The Seventh (Parker, #7) - Richard Stark Donald Westlake, a.k.a. Richard Stark, is having more fun, even with the title, as this has several meanings in the context of the book: seventh in the series, it’s the seventh split of the take, etc. Anyone familiar with the Parker series will certainly enjoy this book, as did I, with a couple of caveats. Unlike most of his other Parker novels, this one has multiple points-of-view, that of the killer as well as the detective on the case. I don’t remember that in the other Parker novels I have read. I found it a bit disconcerting.

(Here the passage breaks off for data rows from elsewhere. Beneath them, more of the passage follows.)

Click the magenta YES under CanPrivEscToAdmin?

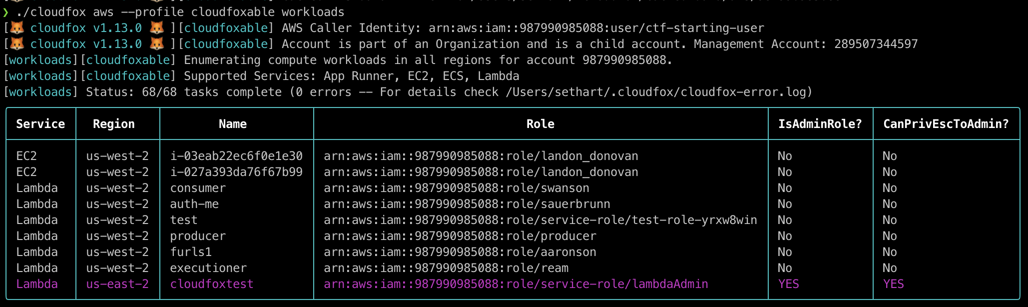point(894,284)
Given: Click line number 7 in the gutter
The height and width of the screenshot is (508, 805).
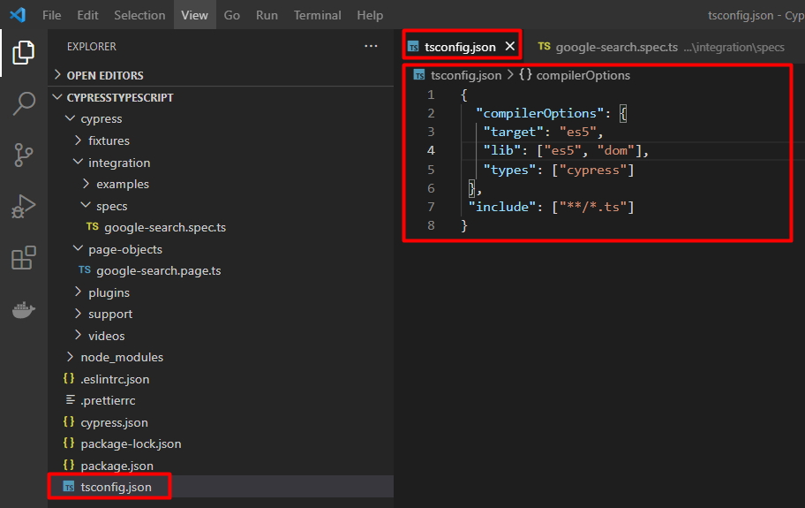Looking at the screenshot, I should 430,207.
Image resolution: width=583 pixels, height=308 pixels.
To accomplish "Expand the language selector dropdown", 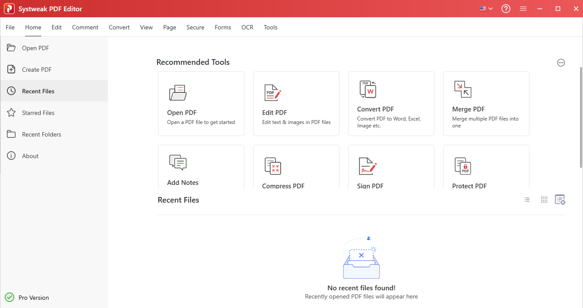I will point(486,8).
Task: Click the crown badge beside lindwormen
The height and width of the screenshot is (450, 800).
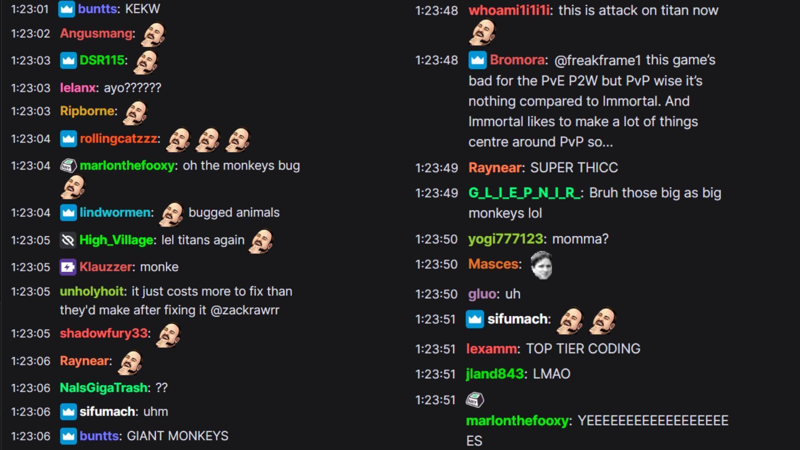Action: (x=68, y=213)
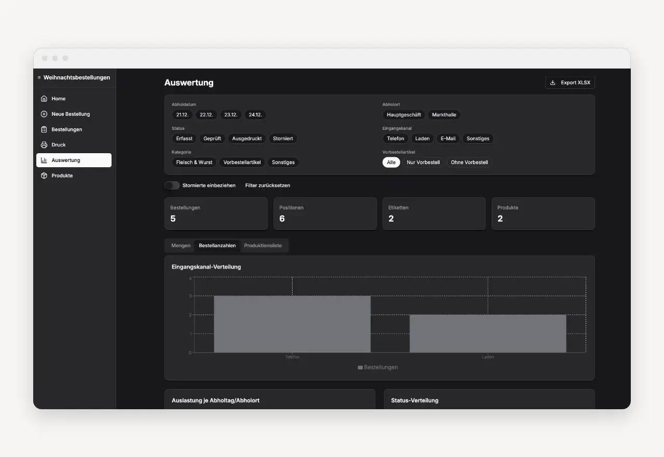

Parker, short on cash, has allied himself with six other career criminals in the heist of a football game’s receipts. He shacks up with Ellen to hide until the heat from the robbery dies down, only to come back from getting some cigs and find her dead in the apartment and the entire stash from the robbery gone. (I found it odd they would have trusted one person with the entire take.) He insists he’ll find the killer and the money. The robber in the meantime, an amateur, has decided he needs to take out Parker.

Some fine twists to bollix things up a bit. Fine entertainment.

I'm very pleased that Chicago has decided to reissue all the Parker series both in trade paperback and ebook formats.

One complaint: On the Kindle version, every occurrence of "tly" becomes "dy" They need to fix that.